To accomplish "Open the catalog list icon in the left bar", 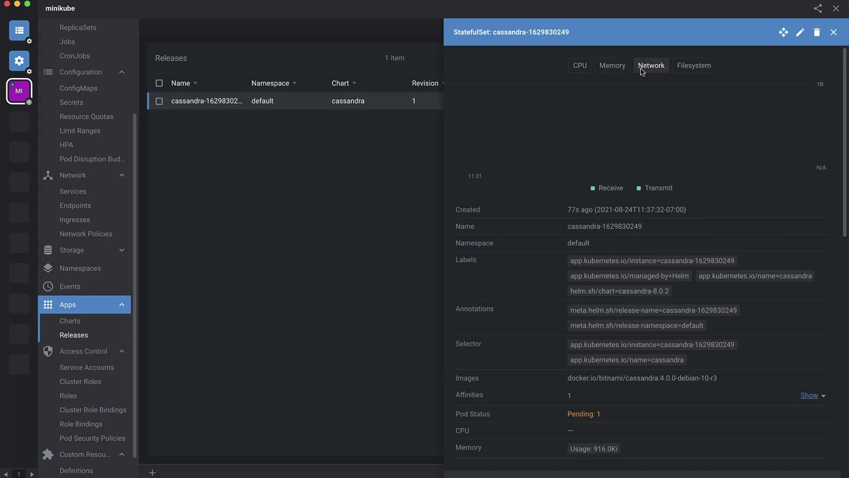I will point(19,31).
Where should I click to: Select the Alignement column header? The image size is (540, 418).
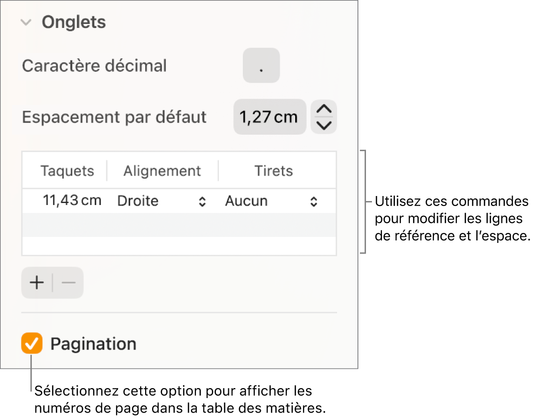(162, 171)
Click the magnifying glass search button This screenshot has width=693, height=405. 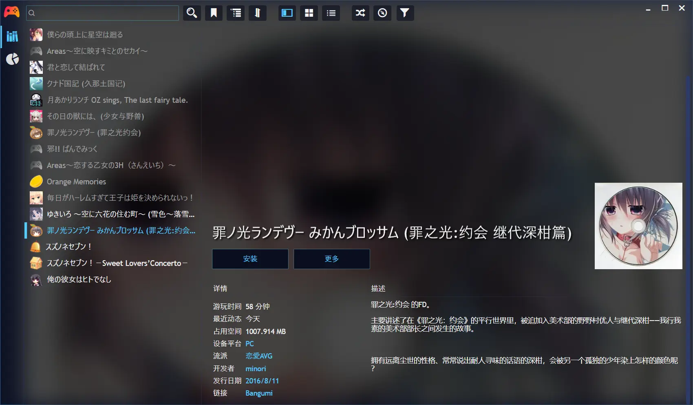(192, 13)
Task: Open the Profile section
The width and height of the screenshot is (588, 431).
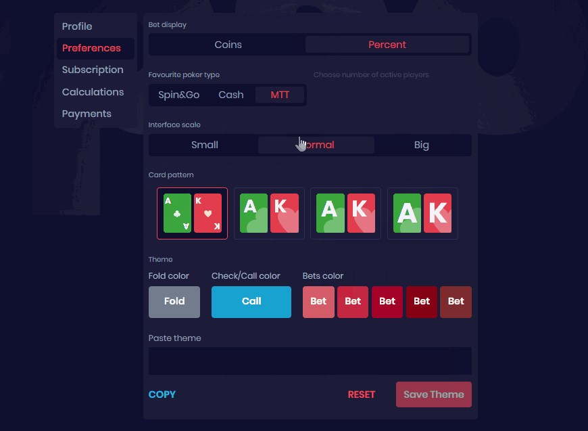Action: click(x=77, y=26)
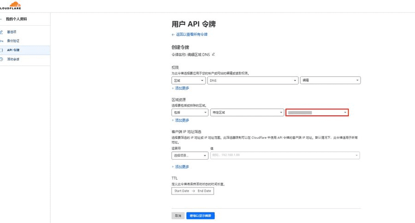Click the 继续以显示摘要 button
This screenshot has width=415, height=223.
click(x=201, y=216)

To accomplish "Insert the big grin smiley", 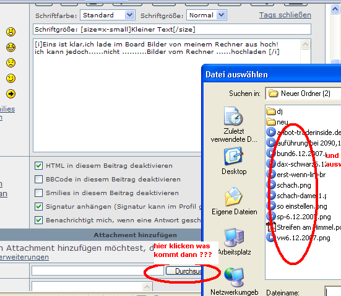I will click(11, 47).
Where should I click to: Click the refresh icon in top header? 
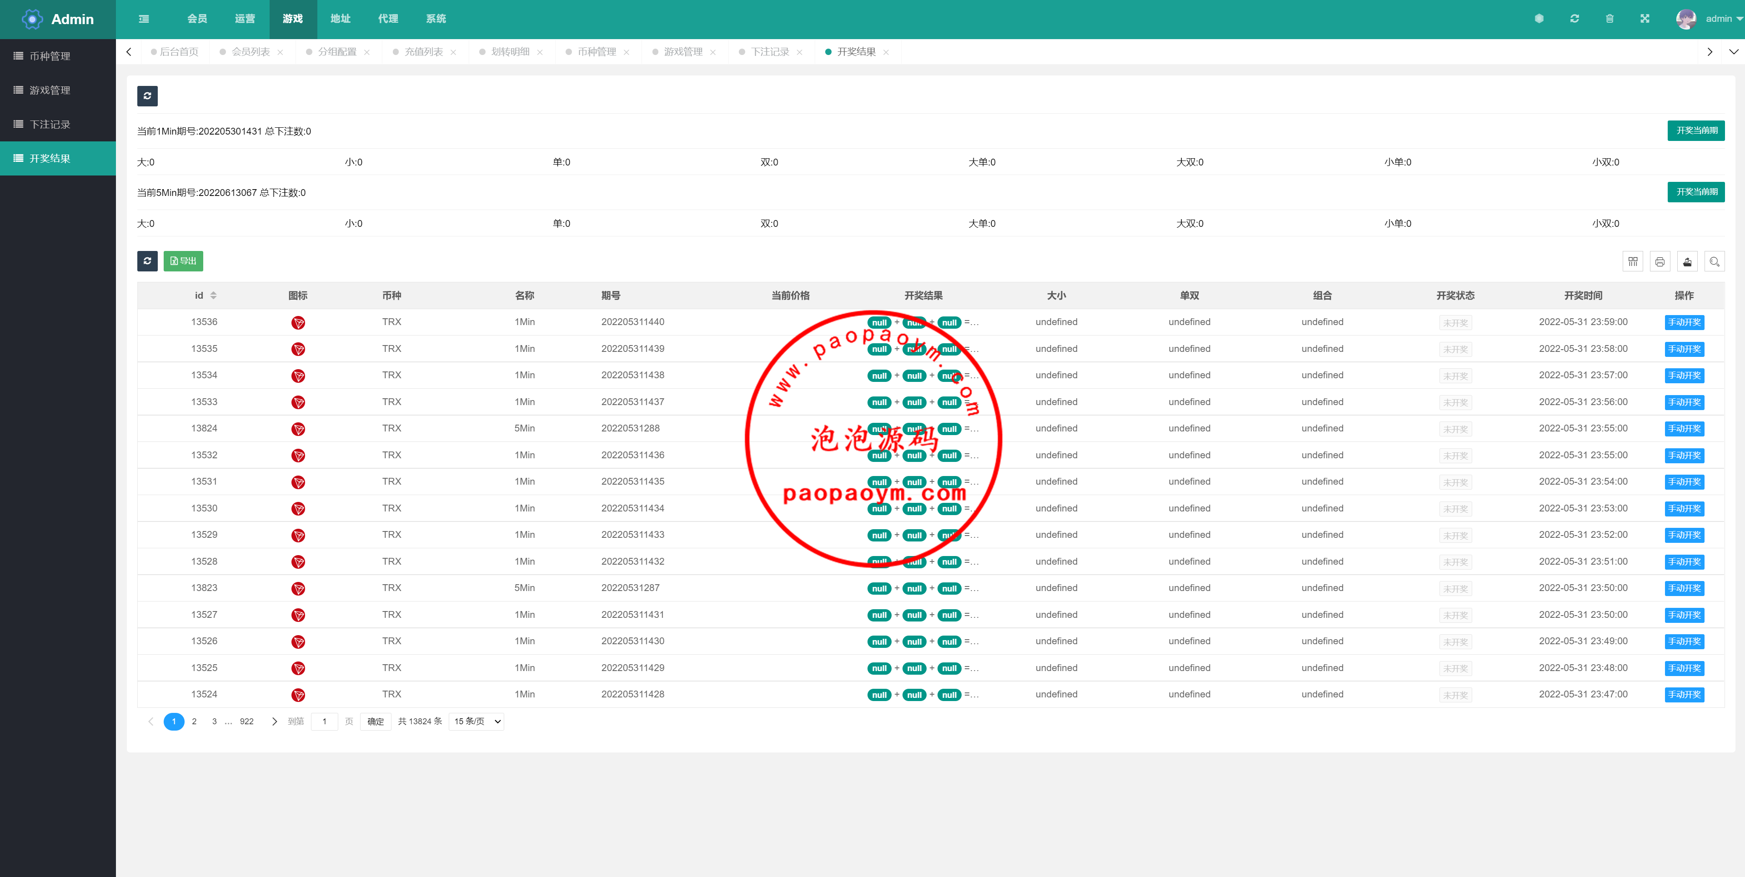tap(1574, 19)
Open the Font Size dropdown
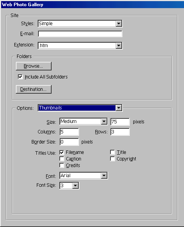Screen dimensions: 184x227 69,186
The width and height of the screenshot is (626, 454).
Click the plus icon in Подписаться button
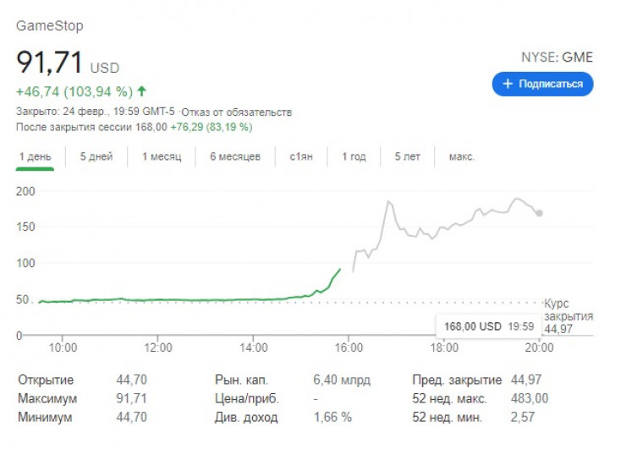(x=508, y=84)
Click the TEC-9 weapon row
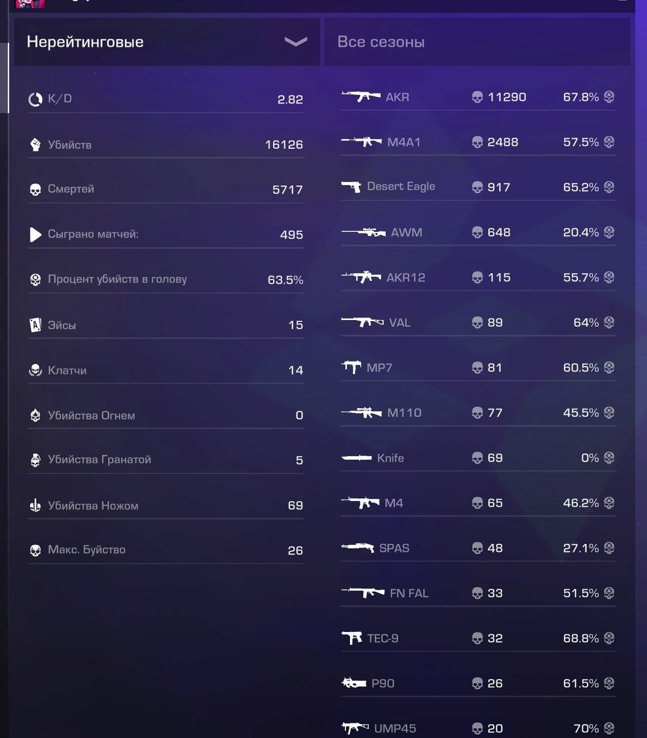The width and height of the screenshot is (647, 738). (478, 638)
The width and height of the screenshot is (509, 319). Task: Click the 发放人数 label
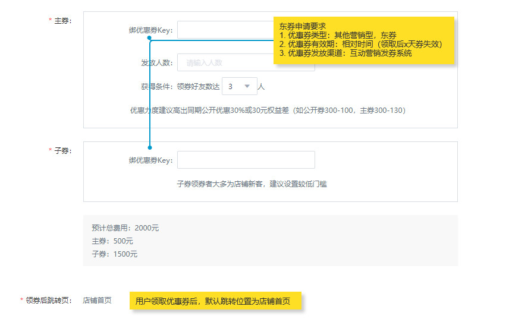coord(156,62)
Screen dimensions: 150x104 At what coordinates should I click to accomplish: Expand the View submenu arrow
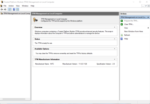tap(148, 28)
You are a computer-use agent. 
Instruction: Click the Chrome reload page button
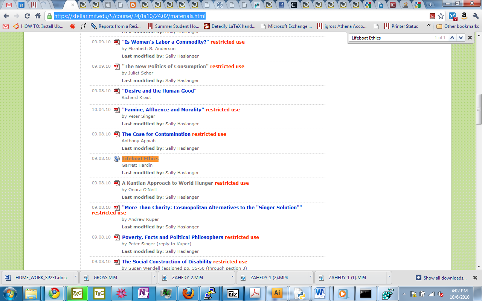(27, 16)
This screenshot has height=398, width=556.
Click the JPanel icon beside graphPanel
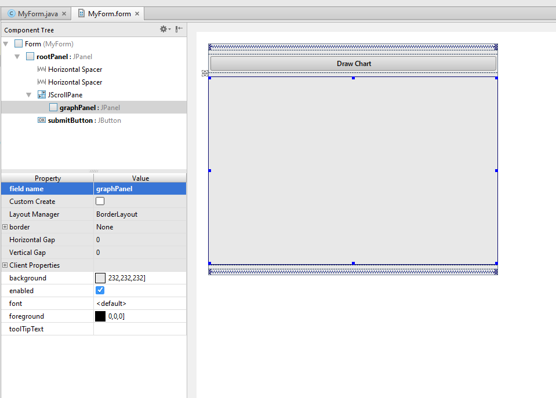pos(53,107)
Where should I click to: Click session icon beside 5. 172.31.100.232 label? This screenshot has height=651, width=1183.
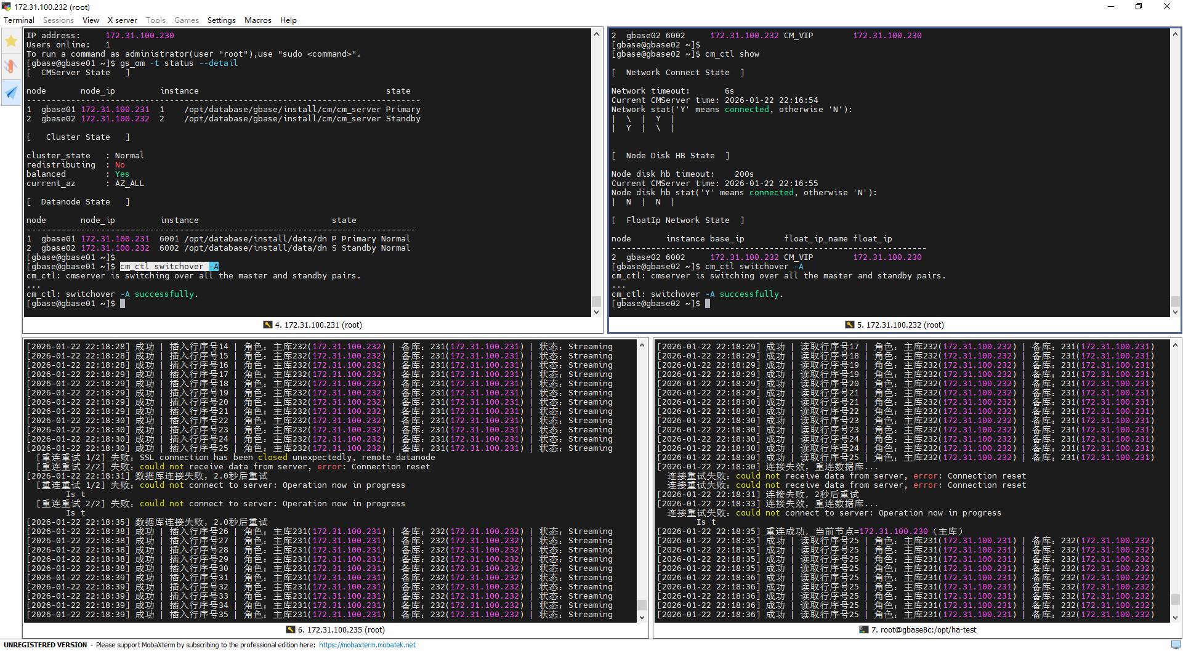(x=849, y=325)
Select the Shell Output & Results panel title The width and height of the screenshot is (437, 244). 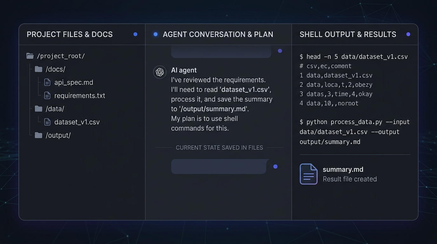348,34
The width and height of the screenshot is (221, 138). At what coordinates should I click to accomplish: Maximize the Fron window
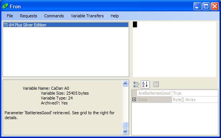pyautogui.click(x=206, y=6)
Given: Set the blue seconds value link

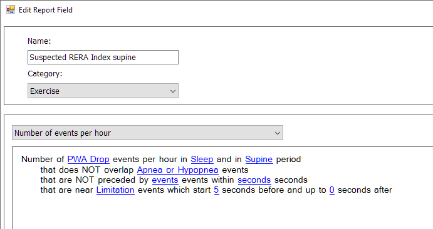Looking at the screenshot, I should tap(254, 180).
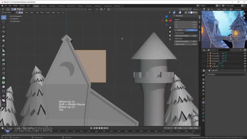The height and width of the screenshot is (139, 247).
Task: Select the Rotate tool in the toolbar
Action: [x=3, y=32]
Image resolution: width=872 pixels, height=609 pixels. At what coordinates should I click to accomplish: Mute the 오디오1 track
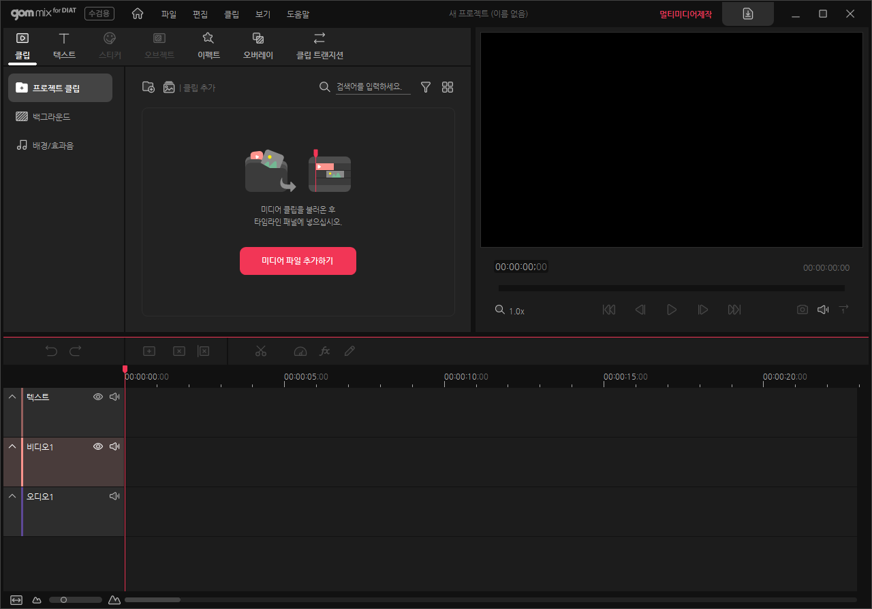(114, 496)
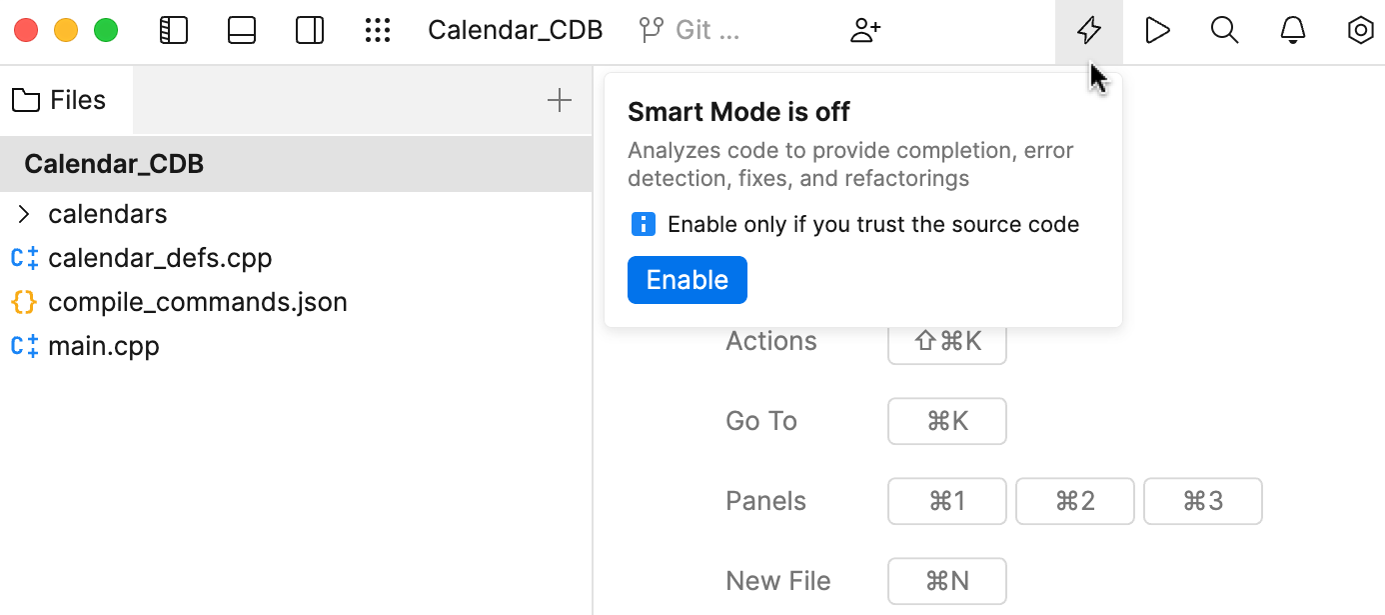
Task: Click the Calendar_CDB title in the toolbar
Action: point(515,29)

_ _ _ _

• [What this task involves] In the records, update the lines starting at the line with "Where should I click to: Click the" and ending at the line with "The width and height of the screenshot is (647, 738)." by replacing "icon" with "symbol" and changing nothing else, then give back only those lines, without the pictures.

• [Task response]
Where should I click to: Click the refresh symbol in top header? 
tap(1574, 19)
Open the Font Size dropdown
Screen dimensions: 184x227 69,186
The width and height of the screenshot is (626, 454).
Click the plus symbol in Подписаться button
(x=508, y=84)
Click the TEC-9 weapon row
The width and height of the screenshot is (647, 738). (478, 638)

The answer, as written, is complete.